3.1 Introduction to the Feature
Division Method
In addition, from the perspective of travelers, the
results of hierarchical cluster analysis can be used as
a reference for them to choose destinations.
Table 1: Characteristics classification method requirements
Scope of
application
Grade Accuracy Feature
segmentation
metho
d
Geographical
environment
I 85.00 78.86
II 81.97 78.45
Cultural
herita
g
e
I 83.81 81.31
II 83.34 78.19
Ecology I 79.56 81.99
II 79.10 80.11
The process of the feature division method in
Table 1 is shown in Figure 1.
Feature division Analysis
Property
Hierarchical
clustering
Country
Chain link
Junketing
Figure 1: The analysis process of the feature division
method
In the fast-paced and stressful living environment
of modern society, more and more people are eager to
escape the hustle and bustle of the city and seek a
place of tranquility and nature. With its unique charm,
rural tourism has emerged as the times require, and
has become an excellent choice for urbanites to
release stress and find spiritual comfort.
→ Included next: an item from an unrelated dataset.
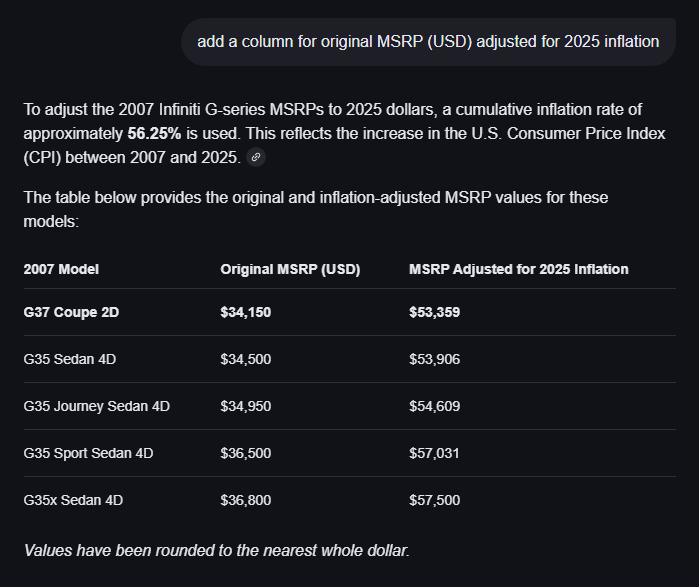699x587 pixels.
Task: Click the 2007 Model column header
Action: pos(61,269)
This article
will provide an in-depth analysis of what makes rural
tourism unique and how it has become a new trend in
modern tourism.
3.2 Characteristics Classification
Method
In summary, hierarchical cluster analysis, as a
powerful data processing method, has a non-
negligible role in interpreting the characteristics of
rural tourism. It not only provides decision-making
support for tourism managers, but also facilitates the
choice of tourists, and promotes the sustainable
development and diversification of rural tourism.
Therefore, the use of hierarchical cluster analysis to
dig deep into the intrinsic value and potential of rural
tourism has become an indispensable and important
part of today's tourism research and practice. Through
this scientific approach, we are able to capture the
uniqueness of rural tourism more accurately, and thus
contribute to the prosperity of tourism .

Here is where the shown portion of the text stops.